----- Texto fuente
La mentira, otra forma naturalizada de violencia




La verdad cura. La mentira mata. Y esto no es sólo aplicable a la psicología, sino a todos los ámbitos de la existencia. José Luis Cano Gil


Las relaciones humanas, desde las más íntimas y personales hasta las grupales o sociales suelen desplegarse en medio de engaños, secretos y mentiras. Mentir se ha constituido en un recurso o mecanismo común y naturalizado socialmente para controlar o dominar al otro, o a los otros. Cuando ocultamos, tergiversamos, maquillamos la realidad a nuestra conveniencia para lograr un beneficio personal en detrimento de los demás,  estamos abusando. Y esta es una práctica sistemática,  sobre todo cuando de controlar a los niños se trata.  

La mayoría de los terrícolas crecemos rodeados de mentiras, de engaños, de realidades que no se nombran fehacientemente. Nuestras vidas discurren cercadas por discursos distantes de la realidad,  atravesadas por situaciones de las que no se hablan o que se ocultan con el propósito de controlar al otro -especialmente si es niño- y con ello lograr que ese otro haga lo que esperamos o satisfaga nuestro deseo.
----------
Objetivos:
**a)** Enumera los verbos con los que el texto sobre la mentira describe lo que hacemos con la realidad para lograr un beneficio personal a costa de los demás.
**b)** Prosigue el texto sobre la mentira a partir de su última oración.
----- Datos mostrados
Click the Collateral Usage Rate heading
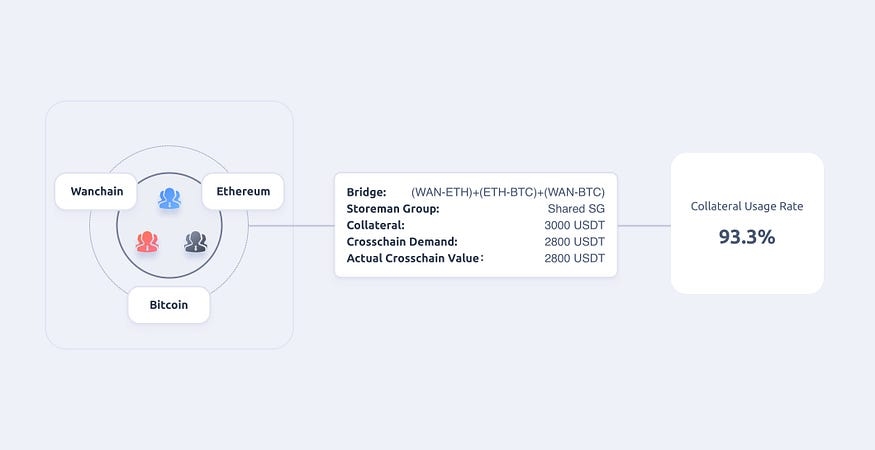 747,207
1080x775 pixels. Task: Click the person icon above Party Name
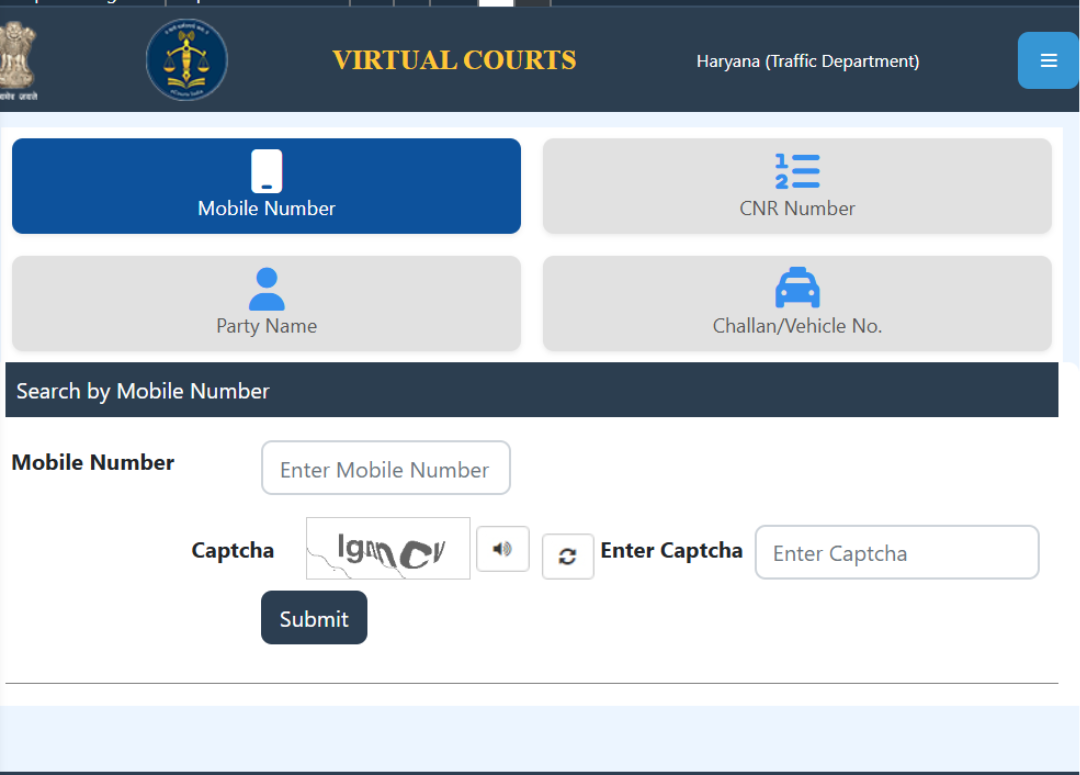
----------
Respuestas del ejercicio:
**a)** ocultamos, tergiversamos, maquillamos

**b)**
Crecemos internalizando un orden basado sobre la dominación, el control, la manipulación y el abuso a los demás a través del engaño. Este orden de manipulación y de mentiras provoca estragos, personales y sociales Uno de ellos, la neurosis, que como bien advierte el psicólogo José Luis Cano Gil, es fruto de la falsedad permanente, siendo que la negación, el encubrimiento, la hipocresía, la contradicción, el silencio... atormentan y enloquecen a las personas. La verdad, en cambio, nos pone sobre el control de la toma de decisiones conscientes ante lo que acontece. La verdad alivia,  nos libera.

En el mismo orden de ideas, la autora y psicoterapeuta Laura Gutman, explica que cuando la realidad ha sido permanentemente falsificada, se mina la inteligencia y la capacidad de lograr una percepción certera de los hechos, con lo cual, la desorganización psíquica en sus distintos grados se encuentra absolutamente vinculada con la distancia entre palabra y realidad.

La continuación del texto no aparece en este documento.